Tuesday, August 16, 2016

Hi AK,

Been a regular reader of your blog. Simply inspiring to me.

I merely have one question to seek your advice. I have approximately $30,000 of current liabilities (namely credit lines and long term debts) or what some would call unhealthy debt. 

I also have approximately $13,000 of assets in stock holdings. If it was you, would you liquidate your 6% to 7% yield assets to pay for debts that cost 15%-20%?

From an economical reason, it makes sense to ensure that you forked out as little money as possible to pay the cost of debts. 

However, spiritually, I was wondering if I ought to keep my yield generating assets in order to "force" myself to work harder to upkeep the debt and buy more assets.

For now, my job does pay me enough to meet my debt cost and investment capital. 

Would you do the mathematically smart thing and pay down the debts asap or build up the asset at the same time?

Hi J,

Compared to a 6 or 7% yield, if you were to pay off your debt, it is equivalent to generating 15% or 20% in extra money per month. This is money in the pocket.

"Once you get into debt, it's hell to get out. Don't let credit card debt carry over. You can't get ahead paying 18 percent.

- Charlie Munger

What about being forced to work harder and all that? 
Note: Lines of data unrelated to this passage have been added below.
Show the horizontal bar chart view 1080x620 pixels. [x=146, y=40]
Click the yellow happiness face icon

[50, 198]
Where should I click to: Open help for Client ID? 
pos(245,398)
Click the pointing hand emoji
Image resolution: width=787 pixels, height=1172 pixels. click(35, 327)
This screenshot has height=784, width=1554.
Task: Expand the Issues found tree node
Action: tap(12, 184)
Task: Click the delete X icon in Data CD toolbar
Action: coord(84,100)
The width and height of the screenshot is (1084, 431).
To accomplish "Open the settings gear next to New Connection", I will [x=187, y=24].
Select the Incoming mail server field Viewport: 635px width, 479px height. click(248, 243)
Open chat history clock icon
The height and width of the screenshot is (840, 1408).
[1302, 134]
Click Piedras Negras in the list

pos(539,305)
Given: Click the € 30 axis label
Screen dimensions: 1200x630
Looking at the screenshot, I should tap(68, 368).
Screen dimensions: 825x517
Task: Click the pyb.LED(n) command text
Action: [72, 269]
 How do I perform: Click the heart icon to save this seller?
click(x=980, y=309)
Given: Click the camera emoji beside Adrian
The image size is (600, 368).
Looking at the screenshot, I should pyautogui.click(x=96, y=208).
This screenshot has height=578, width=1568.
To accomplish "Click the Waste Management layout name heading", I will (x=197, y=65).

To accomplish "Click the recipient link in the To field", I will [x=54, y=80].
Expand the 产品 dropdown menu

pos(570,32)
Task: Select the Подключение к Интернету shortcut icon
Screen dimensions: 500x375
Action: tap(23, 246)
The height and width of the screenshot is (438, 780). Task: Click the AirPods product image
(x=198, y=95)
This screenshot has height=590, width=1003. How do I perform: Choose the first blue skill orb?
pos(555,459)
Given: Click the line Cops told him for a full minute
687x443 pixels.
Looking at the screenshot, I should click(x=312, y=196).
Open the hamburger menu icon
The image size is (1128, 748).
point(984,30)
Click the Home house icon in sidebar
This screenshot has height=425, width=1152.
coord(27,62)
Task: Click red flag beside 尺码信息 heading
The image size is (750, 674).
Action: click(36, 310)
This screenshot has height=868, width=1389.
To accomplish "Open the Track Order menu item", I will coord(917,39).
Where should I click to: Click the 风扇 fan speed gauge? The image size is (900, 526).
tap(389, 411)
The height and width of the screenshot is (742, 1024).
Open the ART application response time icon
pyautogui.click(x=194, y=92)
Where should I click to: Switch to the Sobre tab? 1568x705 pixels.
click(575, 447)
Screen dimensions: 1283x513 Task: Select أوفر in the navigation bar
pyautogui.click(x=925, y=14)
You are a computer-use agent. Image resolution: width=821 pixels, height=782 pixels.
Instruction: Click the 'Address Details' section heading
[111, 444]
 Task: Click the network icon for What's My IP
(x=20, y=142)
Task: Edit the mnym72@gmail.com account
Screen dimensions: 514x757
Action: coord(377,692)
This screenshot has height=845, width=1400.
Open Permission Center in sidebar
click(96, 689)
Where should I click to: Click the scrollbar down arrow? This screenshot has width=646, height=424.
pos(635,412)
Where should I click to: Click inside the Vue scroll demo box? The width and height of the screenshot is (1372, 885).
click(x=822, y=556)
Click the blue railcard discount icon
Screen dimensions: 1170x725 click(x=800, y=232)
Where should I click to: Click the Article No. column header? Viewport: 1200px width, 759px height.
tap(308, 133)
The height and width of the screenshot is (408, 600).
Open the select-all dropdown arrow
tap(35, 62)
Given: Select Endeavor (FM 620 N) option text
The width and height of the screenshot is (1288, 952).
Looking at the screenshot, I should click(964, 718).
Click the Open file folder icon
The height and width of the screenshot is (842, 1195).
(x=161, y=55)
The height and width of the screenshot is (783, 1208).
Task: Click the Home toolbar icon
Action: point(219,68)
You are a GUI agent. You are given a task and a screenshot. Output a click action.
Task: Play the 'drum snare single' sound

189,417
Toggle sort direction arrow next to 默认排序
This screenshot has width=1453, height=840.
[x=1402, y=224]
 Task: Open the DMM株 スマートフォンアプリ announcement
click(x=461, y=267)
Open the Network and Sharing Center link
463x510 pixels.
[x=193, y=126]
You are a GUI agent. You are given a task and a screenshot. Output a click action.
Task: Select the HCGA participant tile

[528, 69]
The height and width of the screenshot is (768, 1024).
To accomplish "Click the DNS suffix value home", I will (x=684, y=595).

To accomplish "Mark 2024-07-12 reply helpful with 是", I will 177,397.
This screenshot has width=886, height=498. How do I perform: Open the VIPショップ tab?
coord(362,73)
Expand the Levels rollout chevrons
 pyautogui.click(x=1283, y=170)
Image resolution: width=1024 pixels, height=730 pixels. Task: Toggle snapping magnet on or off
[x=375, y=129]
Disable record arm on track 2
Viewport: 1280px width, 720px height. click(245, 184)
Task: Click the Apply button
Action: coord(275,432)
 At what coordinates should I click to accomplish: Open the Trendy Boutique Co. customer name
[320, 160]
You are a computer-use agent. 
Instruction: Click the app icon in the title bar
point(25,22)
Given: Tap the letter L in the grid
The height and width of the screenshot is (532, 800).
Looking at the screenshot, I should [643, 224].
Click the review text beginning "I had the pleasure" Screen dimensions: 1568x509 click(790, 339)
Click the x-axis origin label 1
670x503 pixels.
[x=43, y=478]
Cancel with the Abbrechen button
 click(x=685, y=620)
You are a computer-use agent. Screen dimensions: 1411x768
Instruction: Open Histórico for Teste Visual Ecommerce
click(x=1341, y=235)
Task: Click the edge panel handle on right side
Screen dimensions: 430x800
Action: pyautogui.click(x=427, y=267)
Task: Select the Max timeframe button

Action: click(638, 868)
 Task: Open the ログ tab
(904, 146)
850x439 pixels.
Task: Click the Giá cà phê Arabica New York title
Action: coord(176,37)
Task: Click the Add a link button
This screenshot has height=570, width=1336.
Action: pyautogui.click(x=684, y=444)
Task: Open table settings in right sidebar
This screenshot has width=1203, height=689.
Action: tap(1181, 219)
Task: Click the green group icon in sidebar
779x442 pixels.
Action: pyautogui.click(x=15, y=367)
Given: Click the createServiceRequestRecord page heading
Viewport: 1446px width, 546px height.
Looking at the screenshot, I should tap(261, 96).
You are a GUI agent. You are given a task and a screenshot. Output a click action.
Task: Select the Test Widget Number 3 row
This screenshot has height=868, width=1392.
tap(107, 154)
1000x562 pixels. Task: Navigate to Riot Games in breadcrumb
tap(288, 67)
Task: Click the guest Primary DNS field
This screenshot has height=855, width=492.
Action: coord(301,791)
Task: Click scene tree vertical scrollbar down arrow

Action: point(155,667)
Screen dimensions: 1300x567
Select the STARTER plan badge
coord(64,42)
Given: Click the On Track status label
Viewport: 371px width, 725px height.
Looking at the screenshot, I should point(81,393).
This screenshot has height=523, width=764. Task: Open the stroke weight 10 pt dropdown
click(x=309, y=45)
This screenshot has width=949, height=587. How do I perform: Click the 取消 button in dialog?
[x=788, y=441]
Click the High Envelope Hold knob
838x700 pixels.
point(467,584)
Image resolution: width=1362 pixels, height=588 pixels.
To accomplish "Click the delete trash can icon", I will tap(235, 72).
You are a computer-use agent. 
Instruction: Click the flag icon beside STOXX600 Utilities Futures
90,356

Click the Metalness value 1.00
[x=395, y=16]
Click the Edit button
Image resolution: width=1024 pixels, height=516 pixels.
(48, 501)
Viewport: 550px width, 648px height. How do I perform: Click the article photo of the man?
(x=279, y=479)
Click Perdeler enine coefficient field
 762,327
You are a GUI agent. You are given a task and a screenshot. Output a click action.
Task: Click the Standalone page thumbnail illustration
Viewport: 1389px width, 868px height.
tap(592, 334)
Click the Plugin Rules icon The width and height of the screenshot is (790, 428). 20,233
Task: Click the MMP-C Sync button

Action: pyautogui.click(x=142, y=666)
Be pragmatic. There is more certainty in money saved now than money to be earned in future.

Gambatte! :)

Best wishes,


Related post:
An unbeatable level of certainty in wealth building.


TG said...

Totally agree with that. When there is money to be saved then it is a better approach. However if you have housing loan that you are servicing interest at 1.6% and assets that generate 5 to 6 % then it make sense to still carry the housing loan debt as there is money in the pocket. Until such time when the housing interest goes up to be higher then dividends from assets. This is smart leveraging. So not all debts are bad.

AK71 said...

Hi TG,

A fine example of how money should go to where it is treated best. :)

Capricon said...

I am in a similar situation many years ago and I stop all investments and repay the loans over 2-3 years from my bonus.

You can't really save and invest when you have debts.

My advice is to clear the debts first. The nest will build up faster after that.

Just my 2cts.


AK71 said...

Hi Capricon,

Thanks for sharing your story here. I am sure it will encourage the reader to do the right thing! ;)

Capricon said...

Sorry, to add on more clarity. I don't mean to tell the reader to sell away the 6-7% yield generating assets. If those yield can sustain or better still, increasing, then keep them.
Though his job is able to meet his new investment capital and cost for the debts, I think the priority should be clearing the debts as quick as possible.